- [EXERCISE DESCRIPTION] Copy every one of the items below line for line, changing nothing.

<<<<

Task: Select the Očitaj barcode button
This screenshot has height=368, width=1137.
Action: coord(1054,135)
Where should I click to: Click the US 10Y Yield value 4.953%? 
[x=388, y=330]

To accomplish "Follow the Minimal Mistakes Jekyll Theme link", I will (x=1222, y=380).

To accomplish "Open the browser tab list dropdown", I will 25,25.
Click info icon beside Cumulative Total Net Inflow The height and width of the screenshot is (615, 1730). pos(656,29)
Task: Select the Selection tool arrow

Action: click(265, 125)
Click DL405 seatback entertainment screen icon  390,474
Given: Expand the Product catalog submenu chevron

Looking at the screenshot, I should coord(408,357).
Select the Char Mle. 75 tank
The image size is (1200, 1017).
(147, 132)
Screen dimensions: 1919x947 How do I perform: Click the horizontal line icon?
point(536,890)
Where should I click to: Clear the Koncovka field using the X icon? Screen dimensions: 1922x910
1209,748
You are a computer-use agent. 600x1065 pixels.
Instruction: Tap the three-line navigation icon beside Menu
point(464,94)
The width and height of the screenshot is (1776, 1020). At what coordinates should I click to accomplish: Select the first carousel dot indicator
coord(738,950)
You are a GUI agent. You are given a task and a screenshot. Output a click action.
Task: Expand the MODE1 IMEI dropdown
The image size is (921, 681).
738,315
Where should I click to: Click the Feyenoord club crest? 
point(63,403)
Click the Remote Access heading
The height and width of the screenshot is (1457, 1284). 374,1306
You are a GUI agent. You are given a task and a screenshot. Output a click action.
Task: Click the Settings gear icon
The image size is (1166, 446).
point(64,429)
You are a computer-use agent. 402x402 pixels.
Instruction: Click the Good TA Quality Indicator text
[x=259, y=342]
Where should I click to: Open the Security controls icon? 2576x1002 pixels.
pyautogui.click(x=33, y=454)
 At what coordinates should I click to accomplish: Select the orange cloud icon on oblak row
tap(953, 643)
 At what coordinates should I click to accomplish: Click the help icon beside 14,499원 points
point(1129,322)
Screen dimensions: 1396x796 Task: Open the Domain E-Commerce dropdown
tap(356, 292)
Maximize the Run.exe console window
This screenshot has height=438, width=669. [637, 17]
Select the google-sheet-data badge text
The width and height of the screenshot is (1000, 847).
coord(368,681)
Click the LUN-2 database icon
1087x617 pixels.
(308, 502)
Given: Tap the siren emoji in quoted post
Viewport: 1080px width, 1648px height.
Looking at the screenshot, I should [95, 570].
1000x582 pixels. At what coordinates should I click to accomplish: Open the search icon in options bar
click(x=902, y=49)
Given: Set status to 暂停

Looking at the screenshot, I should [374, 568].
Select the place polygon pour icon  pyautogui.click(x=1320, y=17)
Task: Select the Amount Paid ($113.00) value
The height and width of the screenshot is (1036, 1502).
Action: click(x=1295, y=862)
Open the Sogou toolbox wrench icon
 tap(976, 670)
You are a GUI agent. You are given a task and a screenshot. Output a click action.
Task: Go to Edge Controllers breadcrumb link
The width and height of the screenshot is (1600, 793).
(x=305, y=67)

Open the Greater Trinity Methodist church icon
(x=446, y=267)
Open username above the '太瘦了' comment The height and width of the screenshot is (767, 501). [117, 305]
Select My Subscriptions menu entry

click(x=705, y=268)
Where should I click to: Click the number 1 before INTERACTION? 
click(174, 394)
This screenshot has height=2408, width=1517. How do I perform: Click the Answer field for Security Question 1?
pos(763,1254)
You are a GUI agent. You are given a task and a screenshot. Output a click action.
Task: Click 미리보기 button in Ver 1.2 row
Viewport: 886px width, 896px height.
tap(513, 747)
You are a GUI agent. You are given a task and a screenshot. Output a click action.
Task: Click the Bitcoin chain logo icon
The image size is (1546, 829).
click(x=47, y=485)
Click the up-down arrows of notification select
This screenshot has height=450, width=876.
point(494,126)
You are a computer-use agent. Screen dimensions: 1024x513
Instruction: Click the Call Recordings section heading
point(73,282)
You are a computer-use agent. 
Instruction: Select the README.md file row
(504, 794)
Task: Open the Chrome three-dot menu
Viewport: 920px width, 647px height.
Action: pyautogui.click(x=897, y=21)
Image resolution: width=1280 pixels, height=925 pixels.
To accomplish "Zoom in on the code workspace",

>>>>

- [SOLUTION]
Task: Select the Očitaj barcode button
This screenshot has height=368, width=1137.
Action: coord(1054,135)
Where should I click to: Click the US 10Y Yield value 4.953%? 
[x=388, y=330]

To accomplish "Follow the Minimal Mistakes Jekyll Theme link", I will (x=1222, y=380).

To accomplish "Open the browser tab list dropdown", I will 25,25.
Click info icon beside Cumulative Total Net Inflow The height and width of the screenshot is (615, 1730). pos(656,29)
Task: Select the Selection tool arrow

Action: click(265, 125)
Click DL405 seatback entertainment screen icon  390,474
Given: Expand the Product catalog submenu chevron

Looking at the screenshot, I should coord(408,357).
Select the Char Mle. 75 tank
The image size is (1200, 1017).
(147, 132)
Screen dimensions: 1919x947 How do I perform: Click the horizontal line icon?
point(536,890)
Where should I click to: Clear the Koncovka field using the X icon? Screen dimensions: 1922x910
1209,748
You are a computer-use agent. 600x1065 pixels.
Instruction: Tap the three-line navigation icon beside Menu
point(464,94)
The width and height of the screenshot is (1776, 1020). At what coordinates should I click to accomplish: Select the first carousel dot indicator
coord(738,950)
You are a GUI agent. You are given a task and a screenshot. Output a click action.
Task: Expand the MODE1 IMEI dropdown
The image size is (921, 681).
738,315
Where should I click to: Click the Feyenoord club crest? 
point(63,403)
Click the Remote Access heading
The height and width of the screenshot is (1457, 1284). 374,1306
You are a GUI agent. You are given a task and a screenshot. Output a click action.
Task: Click the Settings gear icon
The image size is (1166, 446).
point(64,429)
You are a computer-use agent. 402x402 pixels.
Instruction: Click the Good TA Quality Indicator text
[x=259, y=342]
Where should I click to: Open the Security controls icon? 2576x1002 pixels.
pyautogui.click(x=33, y=454)
 At what coordinates should I click to accomplish: Select the orange cloud icon on oblak row
tap(953, 643)
 At what coordinates should I click to accomplish: Click the help icon beside 14,499원 points
point(1129,322)
Screen dimensions: 1396x796 Task: Open the Domain E-Commerce dropdown
tap(356, 292)
Maximize the Run.exe console window
This screenshot has height=438, width=669. [637, 17]
Select the google-sheet-data badge text
The width and height of the screenshot is (1000, 847).
coord(368,681)
Click the LUN-2 database icon
1087x617 pixels.
(308, 502)
Given: Tap the siren emoji in quoted post
Viewport: 1080px width, 1648px height.
Looking at the screenshot, I should [95, 570].
1000x582 pixels. At what coordinates should I click to accomplish: Open the search icon in options bar
click(x=902, y=49)
Given: Set status to 暂停

Looking at the screenshot, I should [374, 568].
Select the place polygon pour icon  pyautogui.click(x=1320, y=17)
Task: Select the Amount Paid ($113.00) value
The height and width of the screenshot is (1036, 1502).
Action: click(x=1295, y=862)
Open the Sogou toolbox wrench icon
 tap(976, 670)
You are a GUI agent. You are given a task and a screenshot. Output a click action.
Task: Go to Edge Controllers breadcrumb link
The width and height of the screenshot is (1600, 793).
(x=305, y=67)

Open the Greater Trinity Methodist church icon
(x=446, y=267)
Open username above the '太瘦了' comment The height and width of the screenshot is (767, 501). [117, 305]
Select My Subscriptions menu entry

click(x=705, y=268)
Where should I click to: Click the number 1 before INTERACTION? 
click(174, 394)
This screenshot has height=2408, width=1517. How do I perform: Click the Answer field for Security Question 1?
pos(763,1254)
You are a GUI agent. You are given a task and a screenshot. Output a click action.
Task: Click 미리보기 button in Ver 1.2 row
Viewport: 886px width, 896px height.
tap(513, 747)
You are a GUI agent. You are given a task and a screenshot. Output a click action.
Task: Click the Bitcoin chain logo icon
The image size is (1546, 829).
click(x=47, y=485)
Click the up-down arrows of notification select
This screenshot has height=450, width=876.
point(494,126)
You are a computer-use agent. Screen dimensions: 1024x513
Instruction: Click the Call Recordings section heading
point(73,282)
You are a computer-use agent. 
Instruction: Select the README.md file row
(504, 794)
Task: Open the Chrome three-dot menu
Viewport: 920px width, 647px height.
Action: pyautogui.click(x=897, y=21)
Image resolution: width=1280 pixels, height=925 pixels.
To accomplish "Zoom in on the code workspace",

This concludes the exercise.